EU States Register Growth

EU States Register GrowthEU States Register Growth

A European Commission quarterly report shows that the economic situation in the EU has started gradually improving nearly two years ago, and most member states have recently registered positive GDP growth.

Long-term unemployment fell slightly by 0.2% between third quarter 2013 and third quarter 2014. Germany is among the bright spots in Europe, with an unemployment rate of 4.8% rivaling a US economy gaining traction since the end of the recession, NewEurope reported.

“This review reflects many encouraging signs in the labor market,” Commissioner for Employment, Social Affairs, Skills and Labor Mobility Marianne Thyssen said in a statement. “Two point seven million jobs were recovered over the past two years.”

  Oil Prices Rise

Hopes for steady recovery in the European economy helped lift oil prices nearly 2% in trading on April 13, with Brent trading at $58.84 per barrel. The price for West Texas Intermediate, the US benchmark, was up more than 2% to $52.79 per barrel. WTI is up more than 10% since the beginning of the month.

Oil prices have remained low since June 2014 as markets stay weighted heavily on the supply side because of the production boom in the United States and a weak global economy.

In the US, the oil and gas sector is one of the hardest hit in terms of job losses. The number of rigs drilling for oil in the US fell by 42 last week to 760, the largest decline in a month, oil services firm Baker Hughes said in its survey on April 10.

Meanwhile, higher exports from Iraq, Libya, Saudi Arabia and Russia are adding to oil supply and reports of slower sales of West African cargoes are also emerging.

As Tehran faces a lifting of sanctions, this will start to open up Iran’s considerable hydrocarbon resource base to international investors and, over time, allow for a steady increase in exports of both oil and gas.

  Monetary Policy

The European Central Bank manages monetary policy for the EU and its effects are felt throughout the membership.

If the ECB wants to control inflation, it will raise interest rates. This may assist larger members, such as Germany and France, but it may totally disrupt the economies of countries such as Greece and Portugal, which have turned over their monetary policy to the ECB to be able to implement the euro.

In other words, monetary policy that may fit one country may not be good for another.

Greece joined the EU with a high debt-to-GDP level and major structural deficits in its economy. To implement the euro, it pledged to get these indicators under control.

In 2008, the country slipped into one of three subsequent recessions. The following two years, Greece’s debt-to-GDP ratio climbed to 127 percent and 146 percent. International creditors started to worry that the country would not be able to service its debt and the country’s bonds went into “junk bond” status.

On Jan. 25, parliamentary elections were held in Greece and the left-wing Syriza party gained power for the first time. This party and its appointed prime minister, Alexis Tsipras, have been adamant about their opposition to the bailout plan and the payback agreement that they feel was imposed upon Greece.

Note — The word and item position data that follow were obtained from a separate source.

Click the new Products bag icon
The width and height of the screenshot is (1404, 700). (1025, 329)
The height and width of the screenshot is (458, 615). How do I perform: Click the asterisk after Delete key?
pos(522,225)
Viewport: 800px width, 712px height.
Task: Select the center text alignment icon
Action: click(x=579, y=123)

This opposition has further increased the concern that Greece is on the edge of financial bankruptcy and this has made international investors even more nervous. Greece’s prime minister and financial minister are currently in heated discussions with the Troika to come up with a solution.

Greece’s leaders are particularly unhappy with Germany, whose banks hold most of Greece’s debt. They accuse Germany of manipulating the ECB to pursue national interests at the expense of countries such as Greece. They also say that Germany is being self-righteous by insisting that Greece tighten its belt and control government spending.